Sunday, April 23, 2006

Guarding the Nuclear Cliff

We all saw that President George W. Bush's meeting with fellows at the Hoover Institution on Friday was stopped by the presence of more than 1,000 protestors at Stanford at White Plaza and in front of the Hoover Tower. These protestors forced Bush to change his plans. The meeting with advisers and faculty members and the President was changed and took place at the residence of former Secretary of State and Hoover Fellow George Shultz on the outskirts of the Stanford campus.

More than 100 armed law enforcement and Secret Service officers lined the streets outside of Encina Commons, as students, parents, faculty members and local residents protested Bush’s anticipated arrival on east campus. Outside the Hoover Institution, the crowd chanted, “Hey-Hey-Ho-Ho-Bush is here, he’s got to go.” Another popular slogan targeted the conflict in Iraq, as students yelled, “1-2-3-4-We don’t want your fuckin’ war-5-6-7-8-Stop the killing, Stop the hate.”

As the protest grew louder, the Sheriff’s Department attempted to clear the street to provide the president’s motorcade a safe entrance into the complex. When the students refused to obey these verbal commands, more than 50 police officers in full riot gear were called to the scene. Dressed in protective helmets, the officers used their batons to push individuals back from the Tower.

In response to the use of physical force, students directed their chants at the perceived infringement of their rights.

“Whose campus—Our campus. Whose streets—our streets,” they yelled. “Tell me what democracy looks like—this is what democracy looks like.”

I never liked using the word trend, but what is occurring in California should be done in every city and on every campus across the United States. I agree with Steve Westly, the front-running Democratic candidate in the 2006 California gubernatorial race when he states that there needs to be a new wave of student activism around the country.
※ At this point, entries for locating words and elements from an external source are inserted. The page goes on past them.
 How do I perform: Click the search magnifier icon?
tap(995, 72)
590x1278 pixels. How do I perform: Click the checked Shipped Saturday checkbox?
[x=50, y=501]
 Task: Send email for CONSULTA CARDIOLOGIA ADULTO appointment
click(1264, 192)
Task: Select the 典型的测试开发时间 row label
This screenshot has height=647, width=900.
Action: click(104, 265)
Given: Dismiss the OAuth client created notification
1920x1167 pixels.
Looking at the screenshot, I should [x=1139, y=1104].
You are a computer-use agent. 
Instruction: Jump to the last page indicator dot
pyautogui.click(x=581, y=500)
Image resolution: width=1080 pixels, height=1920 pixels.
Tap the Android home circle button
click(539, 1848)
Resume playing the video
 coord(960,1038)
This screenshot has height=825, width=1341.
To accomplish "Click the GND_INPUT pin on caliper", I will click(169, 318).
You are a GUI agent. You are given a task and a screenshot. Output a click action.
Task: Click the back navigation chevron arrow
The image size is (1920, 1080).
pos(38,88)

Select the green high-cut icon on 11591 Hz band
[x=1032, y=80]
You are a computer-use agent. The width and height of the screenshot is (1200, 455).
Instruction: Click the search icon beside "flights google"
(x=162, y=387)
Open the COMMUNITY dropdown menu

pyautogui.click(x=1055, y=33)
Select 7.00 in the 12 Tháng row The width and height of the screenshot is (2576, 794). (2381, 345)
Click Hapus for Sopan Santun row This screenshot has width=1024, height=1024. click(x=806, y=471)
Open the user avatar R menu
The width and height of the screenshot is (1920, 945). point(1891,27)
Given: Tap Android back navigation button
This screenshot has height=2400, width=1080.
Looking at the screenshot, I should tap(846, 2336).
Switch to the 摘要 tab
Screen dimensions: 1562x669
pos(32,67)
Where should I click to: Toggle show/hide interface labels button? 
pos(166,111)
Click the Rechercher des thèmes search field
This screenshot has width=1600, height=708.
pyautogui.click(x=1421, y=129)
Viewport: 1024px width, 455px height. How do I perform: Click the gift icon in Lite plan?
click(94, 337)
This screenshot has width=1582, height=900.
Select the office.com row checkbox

Judd at Think Progress reminds us:
The Hoover Institution is a think tank that has been aggressively promoting the viability of a preemptive military strike in Iran.

What struck my attention was the comment by James Risser at Think Progress which reads:
This IS the October surprise:

At the end of September 2006, the Joint Functional Component Command for Space and Global Strike is scheduled to achieve Full Operational Capability (FOC). That event builds on Global Strike capabilities developed over many years to provide new offensive strike options to the President against proliferators of weapons of mass destruction.

I am by no means a scholar, but what James is talking about is not ludicrious. It was written just the other day, by John W. Dean in his article in Findlaw's Writ. I recommend that you read it, because we all know that the President is indeed becoming increasingly dangerous. However, I did want to point out that Dean did bring up the subject of an October Surprise:

[...] But more likely, Bush may mount a unilateral attack on Iran's nuclear facilities - hoping to rev up his popularity. (It's a risky strategy: A unilateral hit on Iran may both trigger devastating Iran-sponsored terrorist attacks in Iraq, with high death tolls, and increase international dislike of Bush for his bypass of the U.N. But as an active/negative President, Bush hardly shies away from risk.) Another rabbit-out-of-the-hat possibility: the capture of Osama bin Laden.

If there is no "October Surprise," I would be shocked. And if it is not a high-risk undertaking, it would be a first. Without such a gambit, and the public always falls for them, Bush is going to lose control of Congress. Should that happen, his presidency will have effectively ended, and he will spend the last two years of it defending all the mistakes he has made during the first six, and covering up the errors of his ways.

There is, however, the possibility of another terrorist attack, and if one occurred, Americans would again rally around the president - wrongly so, since this is a presidency that lives on fear-mongering about terror, but does little to truly address it. The possibility that we might both suffer an attack, and see a boost to Bush come from it, is truly a terrifying thought.

It worries me greatly when the President meets with Hoover fellows, but I am also encouraged when I see that students are becoming active and actually stop the meeting from occurring on their campus. It worries me even more when the President states: "I am the decider and I decide what's best." In making that statement, he is actually telling the American People that he has taken away their rights. He is telling us that he is going to be making the decisions. My husband cannot fathom Congress going along with the notion that the United States will attack Iran. I wish I had his optimism but I worry that Congress will just go along with whatever the President decides. It is time for Bush and his power mad administration to be brought to justice and impeached. Americans should not stand by and let the Bush Administration push civilization over the nuclear cliff.